Temyiz aşamasında, davacı vekili tarafından dosyaya ibraz olunan 25.01.2012, davalı vekili tarafından sunulan, 27.02.2012 günlü dilekçelerden, dava konusu kiralananın hükmün kesinleşmesinden önce, 15.08.2011 tarihinde dava dışı üçüncü kişi Muhittin Balkaş’a satıldığı, bilahare de yeni malikin talebi ile kiralananın davalı tarafça tahliye edildiği anlaşılmaktadır.
… Davacıların dava konusu kiralananı, yargılama aşamasında satışa sunmaları ve dava neticesinde kiracı içinde iken üçüncü kişiye satmaları sebebiyle, davaya konu konut ihtiyaçlarının gerçek, samimi ve zorunlu olmadığının kabulü gerekir. Bu durumda mahkemece, tahliyenin konusu kalmadığından bu konuda karar verilmesine yer olmadığına karar verilmesi için hükmün bozulması gerekmiştir. Hüküm bu nedenlerle bozulmalıdır.”
- Hukuk Dairesi – 2014/8931 E. , 2014/10381 K.

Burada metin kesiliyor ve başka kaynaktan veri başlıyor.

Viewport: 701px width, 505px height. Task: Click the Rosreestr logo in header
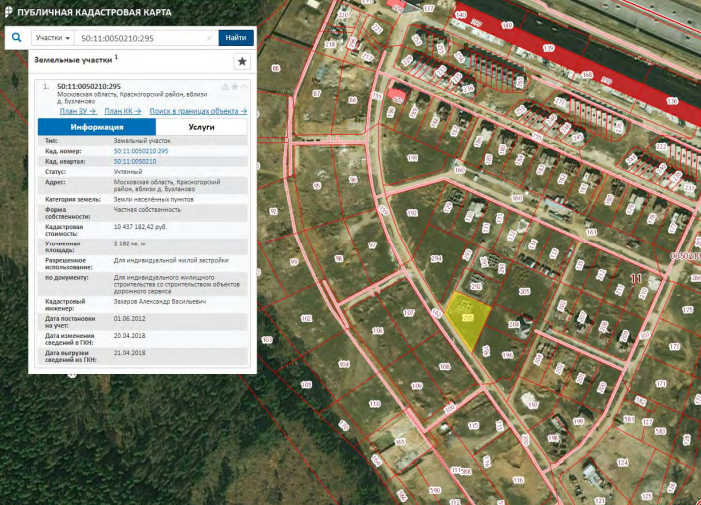[9, 11]
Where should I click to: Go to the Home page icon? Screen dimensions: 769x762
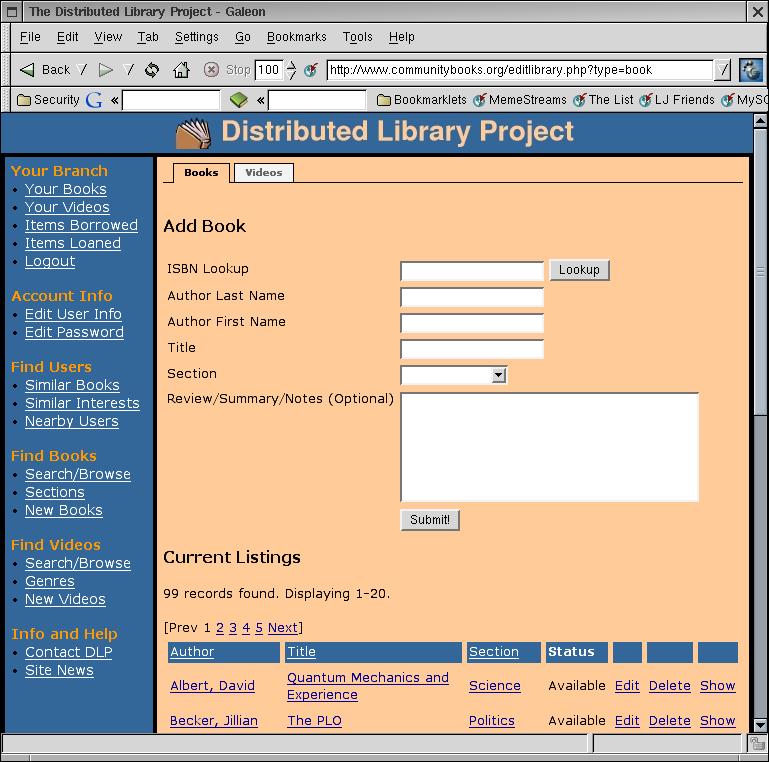click(x=181, y=70)
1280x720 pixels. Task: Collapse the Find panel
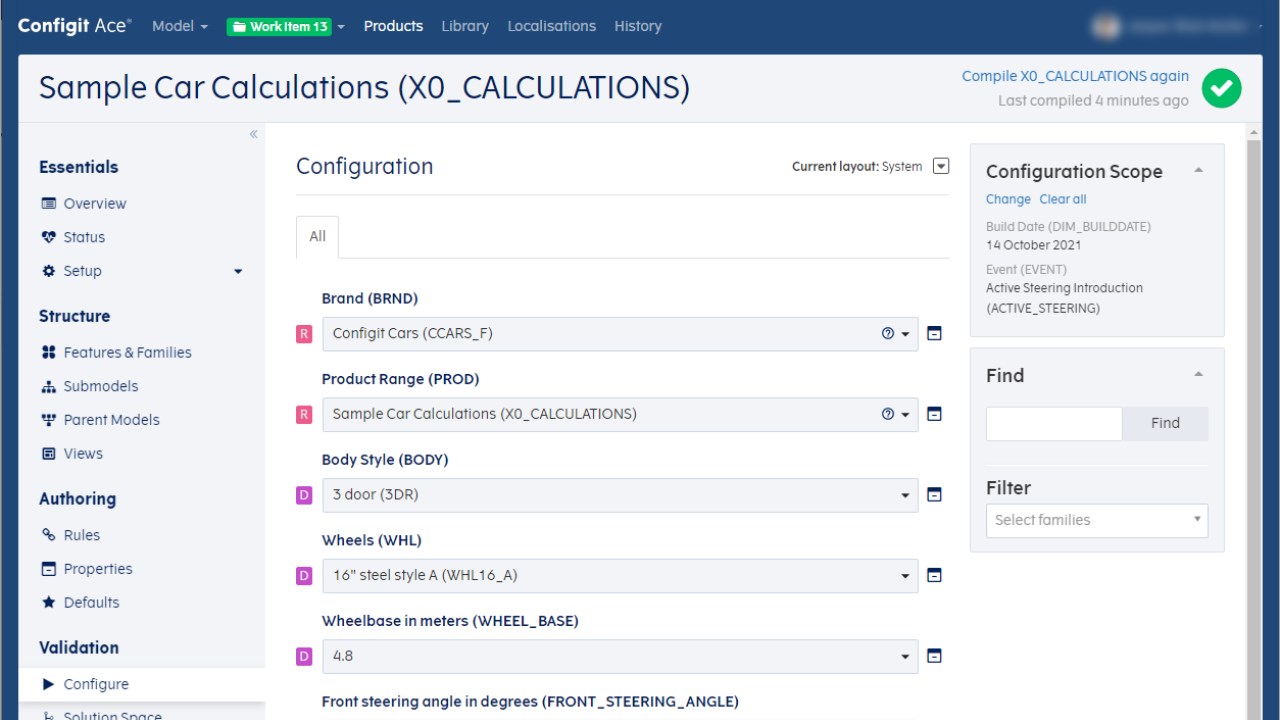point(1198,375)
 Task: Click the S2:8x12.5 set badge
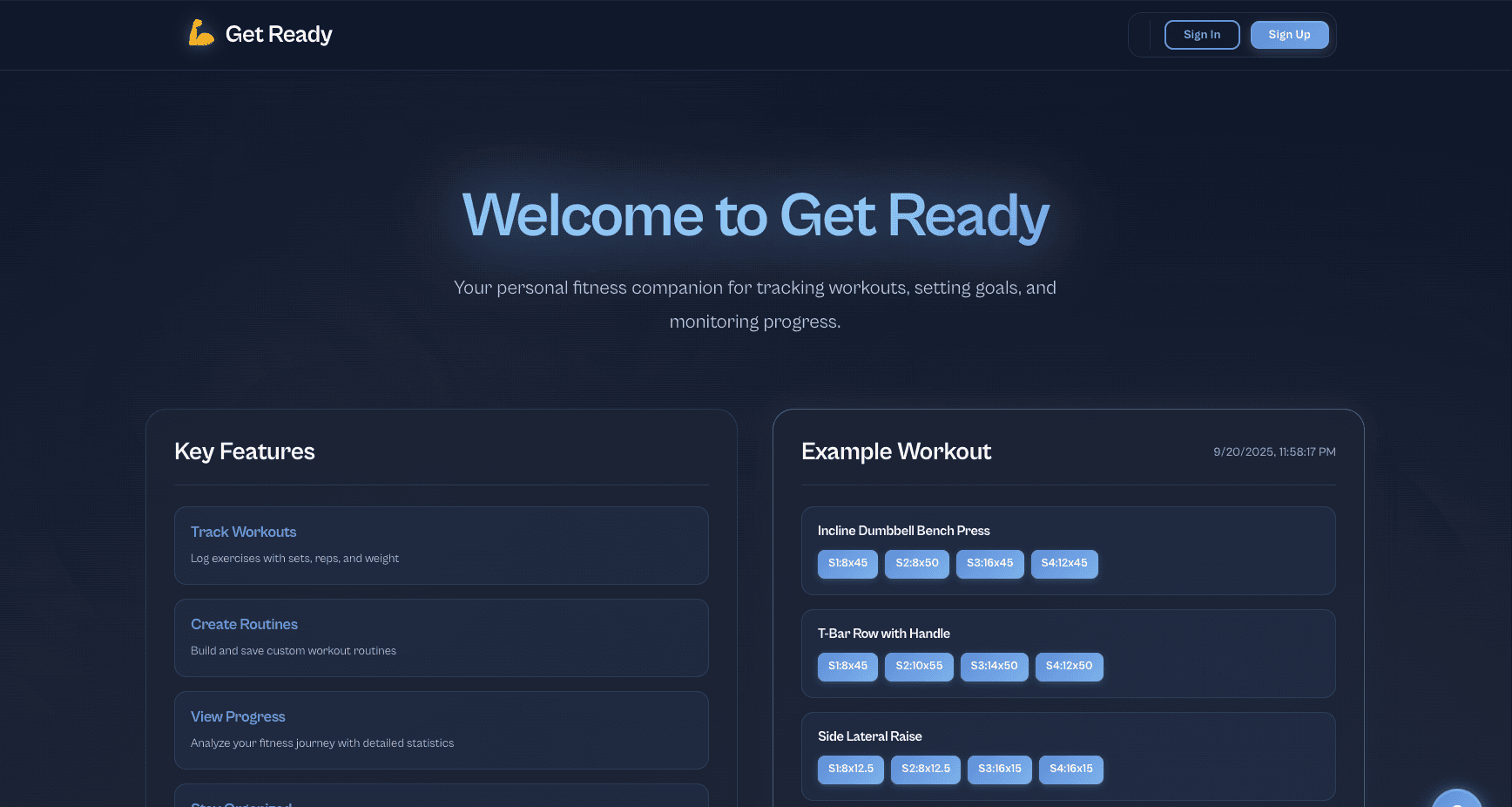(925, 770)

“6098 sayılı Türk Borçlar Kanununun 351.maddesine göre kiraya veren davacı altsoyu olan kızı için işyeri gereksinimi sebebiyle davalı kiracının tahliyesini istiyebilir. Davacının ihtiyaçlı kızının ev hanımı olup herhangi bir işinin bulunmadığı, kiralananın restaurant olarak çalıştırılmak istendiği tanık anlatımları ile ispatlanmıştır. Asıl ihtiyaçlı davacının kızı olup, damadın eşine yardımcı olacağı iddia edilmektedir. Ayrıca dinlenen davalı tanıkları ihtiyacın samimi ve gerçek olmadığına ilişkin görgü ve bilgiye dayalı beyanda bulunamamışlar, hatta davalı tanığı, davacının bir kaç kere işyerine geldiğini ve restaurant açacağını söylediğini beyan etmiştir.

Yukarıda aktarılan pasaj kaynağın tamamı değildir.